= Brief =
Reproduce the material word for word, from the line containing "Image resolution: width=1068" through the end of the material, leaving the pictures out.

__________

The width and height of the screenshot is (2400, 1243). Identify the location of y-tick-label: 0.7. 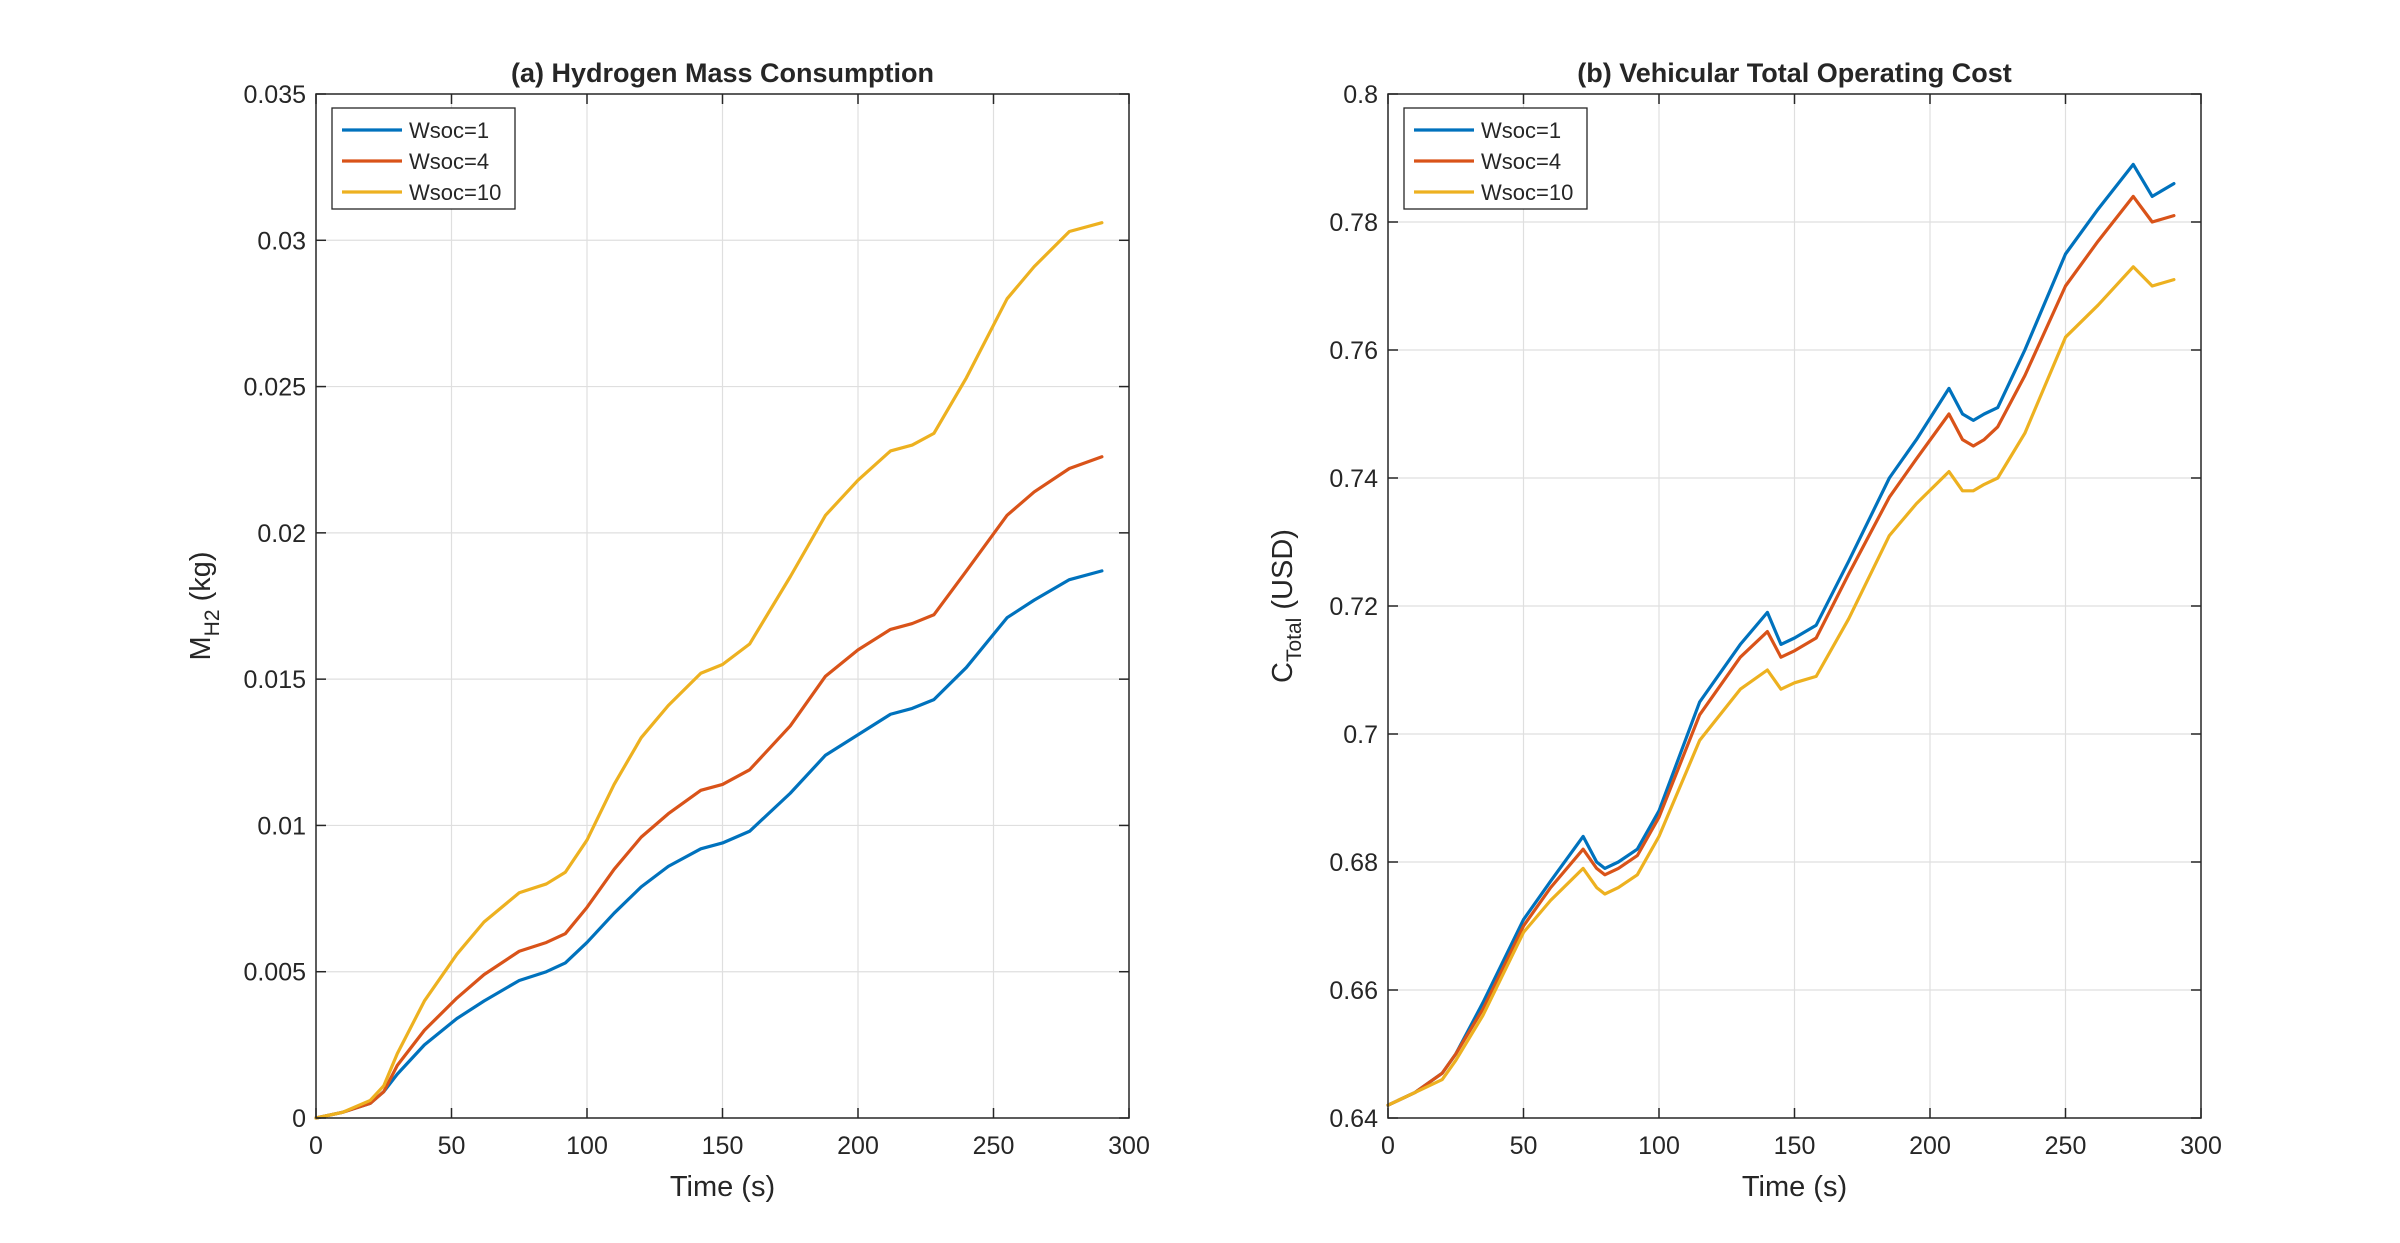
(1360, 735).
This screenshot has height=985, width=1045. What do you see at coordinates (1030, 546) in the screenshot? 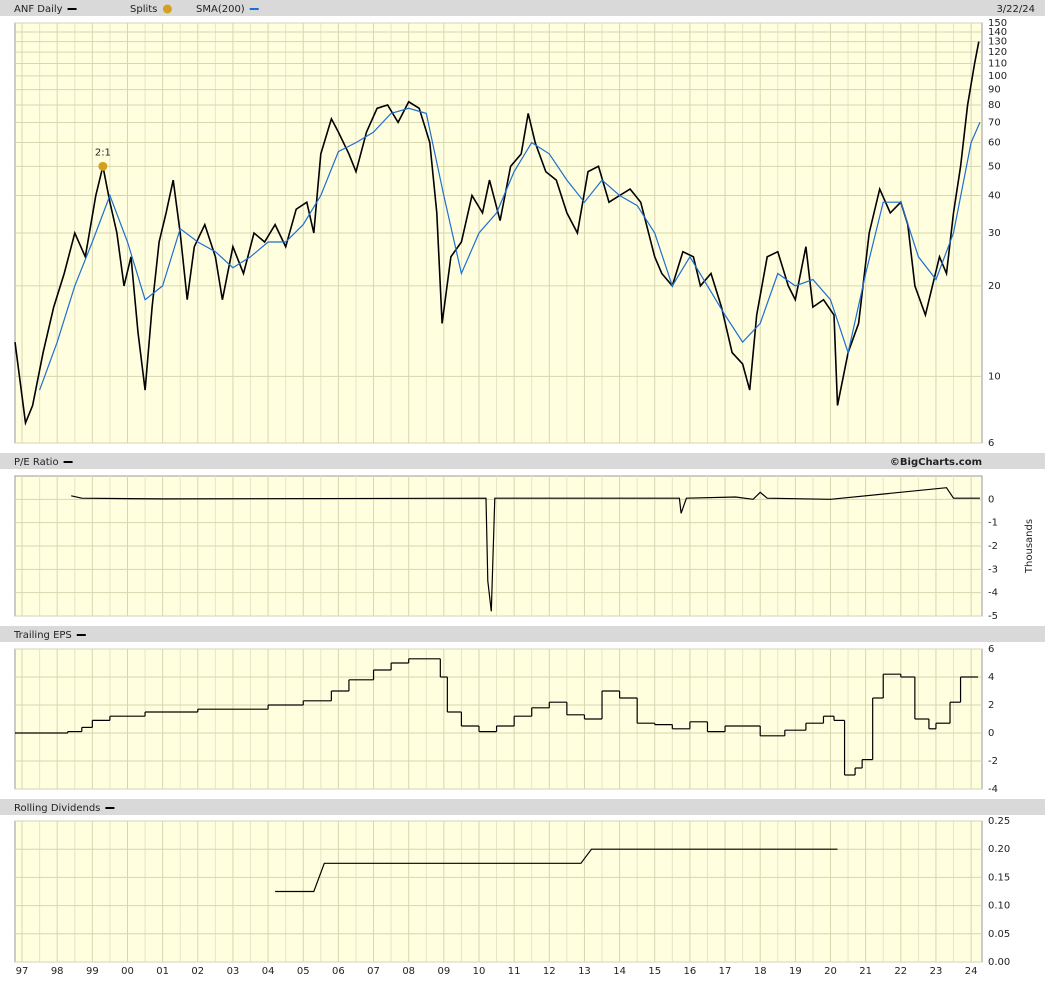
I see `y-axis-label: Thousands` at bounding box center [1030, 546].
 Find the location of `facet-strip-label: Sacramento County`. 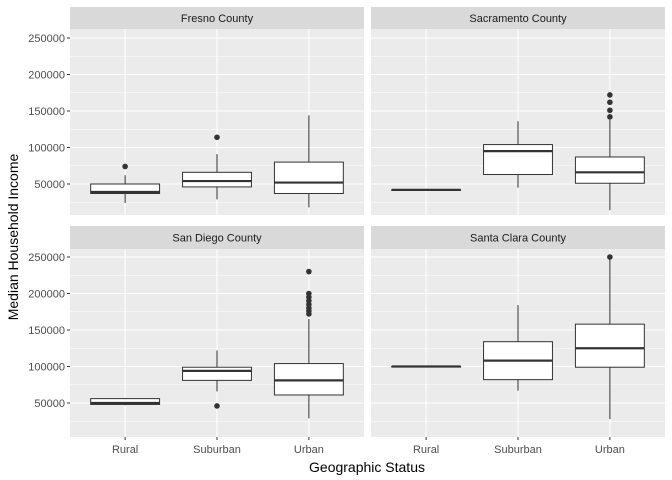

facet-strip-label: Sacramento County is located at coordinates (518, 19).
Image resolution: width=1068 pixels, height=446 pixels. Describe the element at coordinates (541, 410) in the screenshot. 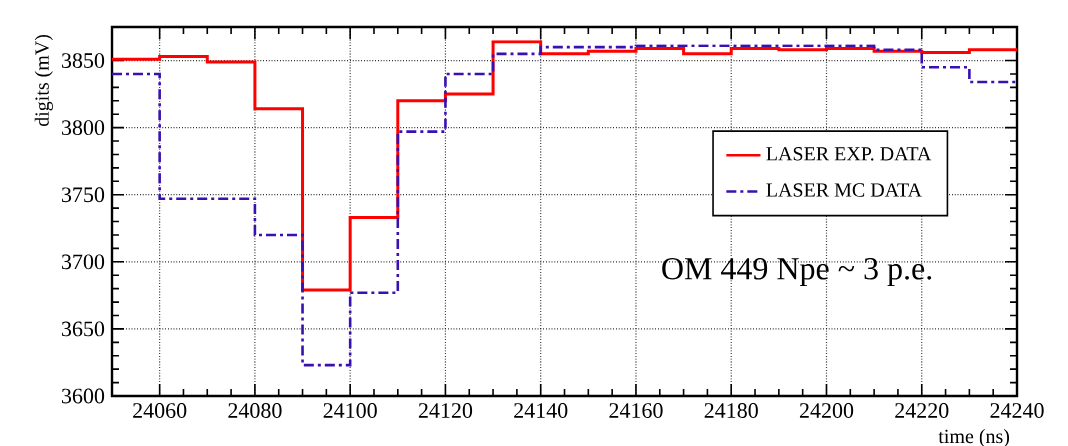

I see `x-tick-label: 24140` at that location.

__________

= Solution for this exercise =
Image resolution: width=1068 pixels, height=446 pixels. Describe the element at coordinates (541, 410) in the screenshot. 

I see `x-tick-label: 24140` at that location.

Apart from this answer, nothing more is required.